= Efstratios Manousakis =

American (of Greek origin) physicist

Efstratios Manousakis (born July 11, 1957) is the Donald Robson Distinguished Professor of Physics at the Florida State University. He is known for his contributions in the area of condensed matter physics. Among his works is his contribution to our understanding of the parent compound of the high-temperature cuprate superconductors, which played a role in founding the relatively new field of quantum magnetism.

== Early life and education ==
Efstratios Manousakis was born on July 11, 1957, in Ithaca, Greece. He earned his undergraduate degree in 1980 from the University of Athens in Greece. He completed his doctorate in 1985 at the University of Illinois under the supervision of V. R. Pandharipande and David Pines.

== Career ==
From 1985-1987 he was a postdoctoral associate at the Center for Theoretical Physics at the Massachusetts Institute of Technology.In 1987 he was hired at the Florida State University, first, at the Supercomputer Computations Research Institute and from 1988 as a Faculty in Physics.

== Research ==
Manousakis demonstrated that the ground-state of the spin-1/2 Heisenberg antiferromagnet on the square lattice, unlike previous suggestions by Phil Anderson that it is a resonating valence bond state, is instead characterized by long-range antiferromagnetic order. This happens despite the large-amplitude quantum-spin fluctuations expected to be present due to fact that we are dealing with low-spin and low-dimensionality. He also demonstrated that the behavior of the spin-fluctuations in the parent compounds of the high-temperature cuprate-superconductors can be described by the spin-1/2 square-lattice quantum antiferromagnetic Heisenberg model. Manousakis' calculations have also illuminated the nature and propagation of the hole quasi-particle in quantum antiferromagnets as a spin-polaron or as a string and these works have more recently found further application in the area of ultra-cold atoms.
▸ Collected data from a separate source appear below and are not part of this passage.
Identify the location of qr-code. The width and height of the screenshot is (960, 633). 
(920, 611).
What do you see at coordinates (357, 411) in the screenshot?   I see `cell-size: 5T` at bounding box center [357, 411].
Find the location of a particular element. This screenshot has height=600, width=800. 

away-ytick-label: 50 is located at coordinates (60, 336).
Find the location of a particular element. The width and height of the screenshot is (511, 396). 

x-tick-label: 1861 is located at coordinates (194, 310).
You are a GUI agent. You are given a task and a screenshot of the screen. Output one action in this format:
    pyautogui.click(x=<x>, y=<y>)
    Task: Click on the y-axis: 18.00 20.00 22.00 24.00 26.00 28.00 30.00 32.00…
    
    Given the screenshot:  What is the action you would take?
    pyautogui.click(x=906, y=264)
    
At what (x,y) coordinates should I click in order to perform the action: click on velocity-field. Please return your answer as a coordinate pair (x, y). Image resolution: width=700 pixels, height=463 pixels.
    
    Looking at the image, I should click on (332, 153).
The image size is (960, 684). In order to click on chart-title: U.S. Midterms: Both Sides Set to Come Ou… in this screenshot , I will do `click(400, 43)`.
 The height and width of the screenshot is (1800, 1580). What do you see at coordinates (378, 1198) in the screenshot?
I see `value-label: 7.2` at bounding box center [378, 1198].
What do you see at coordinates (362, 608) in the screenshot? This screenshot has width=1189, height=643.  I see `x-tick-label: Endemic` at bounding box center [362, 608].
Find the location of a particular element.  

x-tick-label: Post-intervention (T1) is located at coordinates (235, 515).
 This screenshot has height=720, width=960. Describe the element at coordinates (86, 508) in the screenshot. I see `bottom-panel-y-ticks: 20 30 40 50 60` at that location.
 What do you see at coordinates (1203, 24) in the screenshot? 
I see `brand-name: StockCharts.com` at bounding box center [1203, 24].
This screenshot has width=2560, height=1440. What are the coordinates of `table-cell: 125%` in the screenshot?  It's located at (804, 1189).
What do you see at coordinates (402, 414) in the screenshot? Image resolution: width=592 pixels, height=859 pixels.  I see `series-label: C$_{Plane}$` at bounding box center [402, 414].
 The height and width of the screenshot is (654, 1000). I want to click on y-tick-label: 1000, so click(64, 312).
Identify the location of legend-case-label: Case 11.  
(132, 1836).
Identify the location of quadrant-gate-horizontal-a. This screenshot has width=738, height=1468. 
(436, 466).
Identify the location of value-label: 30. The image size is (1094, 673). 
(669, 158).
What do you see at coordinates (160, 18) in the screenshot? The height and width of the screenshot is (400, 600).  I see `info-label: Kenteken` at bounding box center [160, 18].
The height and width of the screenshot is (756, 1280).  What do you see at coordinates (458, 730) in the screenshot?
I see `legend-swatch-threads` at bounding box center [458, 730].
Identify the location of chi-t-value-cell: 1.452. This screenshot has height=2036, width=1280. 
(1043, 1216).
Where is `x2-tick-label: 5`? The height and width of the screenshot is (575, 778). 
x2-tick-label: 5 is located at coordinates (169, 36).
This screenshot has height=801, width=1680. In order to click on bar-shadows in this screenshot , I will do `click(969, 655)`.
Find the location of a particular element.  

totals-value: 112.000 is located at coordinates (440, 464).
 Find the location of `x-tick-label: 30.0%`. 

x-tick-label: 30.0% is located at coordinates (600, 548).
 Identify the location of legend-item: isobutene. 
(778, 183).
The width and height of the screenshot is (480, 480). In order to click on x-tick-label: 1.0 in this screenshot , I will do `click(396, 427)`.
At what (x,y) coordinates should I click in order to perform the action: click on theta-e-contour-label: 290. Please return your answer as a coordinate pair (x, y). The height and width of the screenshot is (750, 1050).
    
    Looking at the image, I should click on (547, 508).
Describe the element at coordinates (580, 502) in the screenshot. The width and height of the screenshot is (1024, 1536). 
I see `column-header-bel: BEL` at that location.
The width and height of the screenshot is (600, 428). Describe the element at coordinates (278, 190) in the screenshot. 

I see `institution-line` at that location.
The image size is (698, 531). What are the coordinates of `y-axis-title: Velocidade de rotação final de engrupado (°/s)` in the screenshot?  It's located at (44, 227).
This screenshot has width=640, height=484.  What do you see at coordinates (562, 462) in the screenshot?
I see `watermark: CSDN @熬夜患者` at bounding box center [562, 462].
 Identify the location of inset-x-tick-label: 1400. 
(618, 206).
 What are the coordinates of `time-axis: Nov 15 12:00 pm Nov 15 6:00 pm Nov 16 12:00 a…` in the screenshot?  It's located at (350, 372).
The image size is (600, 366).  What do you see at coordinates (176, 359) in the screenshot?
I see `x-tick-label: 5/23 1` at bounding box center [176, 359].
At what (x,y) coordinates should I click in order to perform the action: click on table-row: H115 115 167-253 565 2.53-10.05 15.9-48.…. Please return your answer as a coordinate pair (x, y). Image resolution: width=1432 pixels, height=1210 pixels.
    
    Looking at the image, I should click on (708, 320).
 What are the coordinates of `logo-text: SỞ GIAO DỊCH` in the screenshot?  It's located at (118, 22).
In 2010, he has proposed that efficient solar cells could be made using strongly correlated materials utilizing the concept of carrier multiplication via impact ionization. This idea has recently received theoretical and experimental attention.

He has calculated the quasi-particle phonon-roton spectrum in superfluid ^{4}He that introduce corrections to previous calculations by Feynman and Cohen. This is discussed by David Pines in the book entitled Most of the Good Stuff: Memories of Richard Feynman.

Manousakis has also worked on the nature of consciousness and its possible relation to quantum theory.

== Awards and honors ==
In 2017 he was elected fellow of the American Academy of Arts and Sciences, in 2002 named fellow of the American Physical Society and in 2008 named Fellow of the Institute of Physics.